- WRITTEN INSTRUCTION A
Decide whether each statement (i), (ii), and (iii) agrees with the text on Parsec, answering yes or no and quoting the exact words of the text that settle it: (i) Parsec defines the grammar in an external file using BNF notation; (ii) a failing parser returns 'Left'; (iii) the "aha!! moment" happened while using Parsec to build a parser.

When I had to learn Haskell, some years ago, the task was frustrating for some time. I had the impression of not being able to put all the pieces together, of missing the big picture. Of course, I had to learn the syntax of the language, lazy evaluation, currying and partial application of functions, monads, do notation, arrows, etc. All of those parts seemed to be powerful tools, nice building blocks to build something, but what I was missing was the way of assembling all these components together in order to build something useful in an elegant way.
After a few weeks of struggle I eventually had my "aha!! moment", the moment I realized how powerful and elegant Haskell functional code was. That moment for me happened using the Parsec (http://www.haskell.org/haskellwiki/Parsec) library to build a parser.
Parsec is a monadic parser combinatory library for the Haskell language. It can be used to build parsers for context-sensitive infinite look-ahead grammars in a very different way we are used to with tools like YACC or events based parsers.
With Parsec, the grammar of the language to parse is not defined in an external file using some kind of BNF notation, but in plain Haskell code. Each rule of the grammar can be defined as a parser function of a monadic data type, accepting a state and a type of tokens. The function will do the parsing consuming tokens and returning either a successful result and the not consumed input or an error. The simplest parser you can build, as stated in the Parsec documentation, is the char parser. It is already defined in the Parsec module and just consumes a character:
simple :: Parser Char simple = letter
Others Parsers are already defined in the Parsec module, e.g. for strings. All of these parser functions are full blown parsers that can be run over some input using the parse function:
>parse simple "" "some characters" Right 's'
'Right' in the output is signaling the success status and the tokens consumed, 's' in this case. If the parser fails, 'Left' is returned:
>parse simple "" "123" Left (line 1, column 1): unexpected "1" expecting letter
The interesting thing about Parsec's parsers is their monadic nature. It allows us to combine simple parsers to build more powerful and expressive parsers. The Parsec library comes loaded with tons of monadic combinators for parsers: many, many1, skipMany, skipMany1, sepBy, sepBy1, endBy, endBy1, sepEndBy, sepEndBy1, count, between, option, choice, manyTill, chainl, chainl1, eof, notFollowedBy, anyToken... For instance, we can create a parser to parse any number of chars using the previously defined parser and the combinator 'many':
complex = many simple >parse complex "" "abc123" Right "abc"

- THE RECORDS
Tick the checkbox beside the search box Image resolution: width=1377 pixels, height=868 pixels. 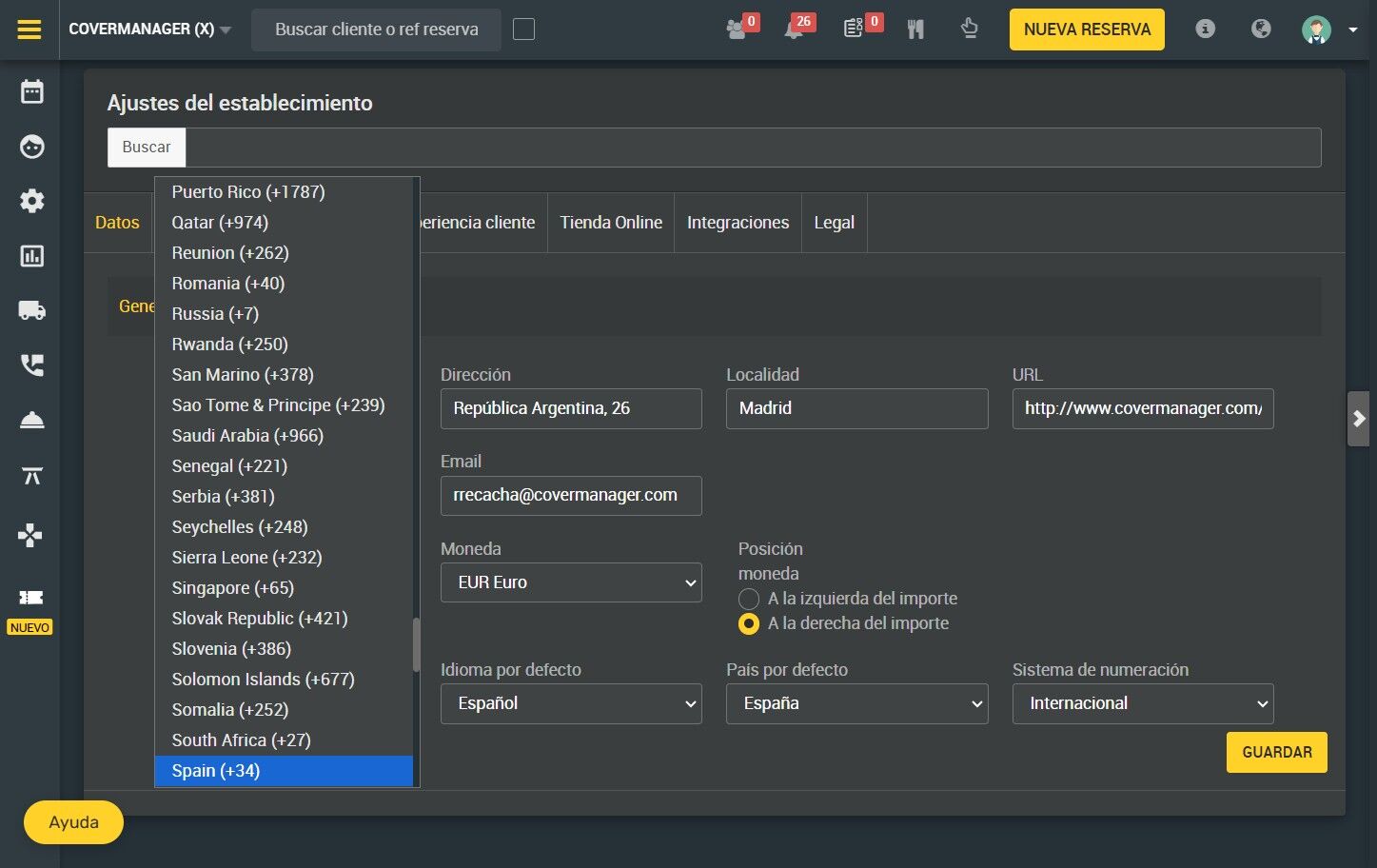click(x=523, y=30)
...
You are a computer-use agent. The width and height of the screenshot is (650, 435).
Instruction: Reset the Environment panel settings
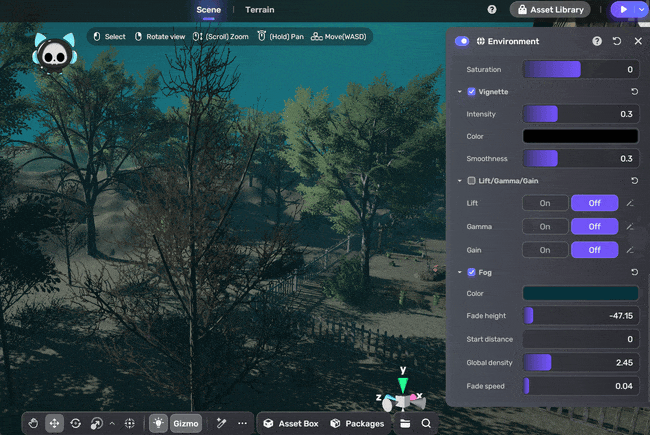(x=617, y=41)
==
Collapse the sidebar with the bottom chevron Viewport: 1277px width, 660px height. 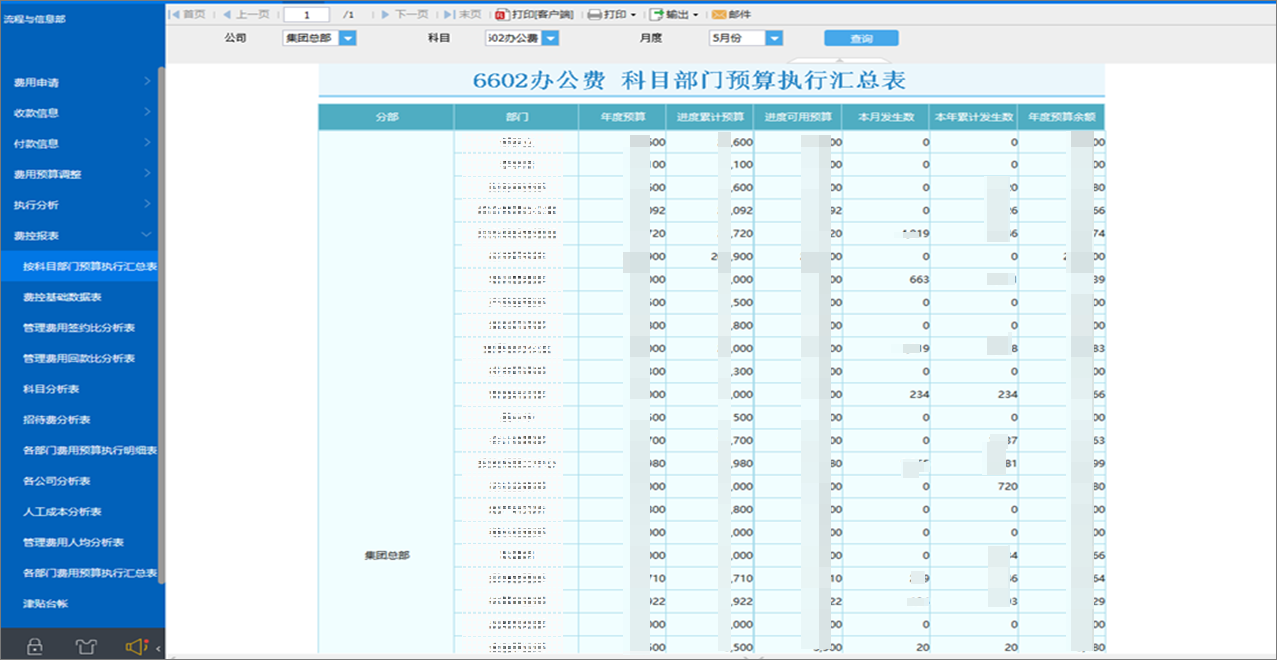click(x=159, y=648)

- WRITTEN INSTRUCTION B
Repeat word for word the lines of the entries between the line holding "You are a computer-use" and the line holding "(x=617, y=41)", inclusive, and leave the pictures out of your answer.

- SOLUTION A
(i) No: "the grammar of the language to parse is not defined in an external file using some kind of BNF notation, but in plain Haskell code."
(ii) Yes: "If the parser fails, 'Left' is returned"
(iii) Yes: "That moment for me happened using the Parsec (http://www.haskell.org/haskellwiki/Parsec) library to build a parser."

- SOLUTION B
You are a computer-use agent. The width and height of the screenshot is (650, 435).
Instruction: Reset the Environment panel settings
(x=617, y=41)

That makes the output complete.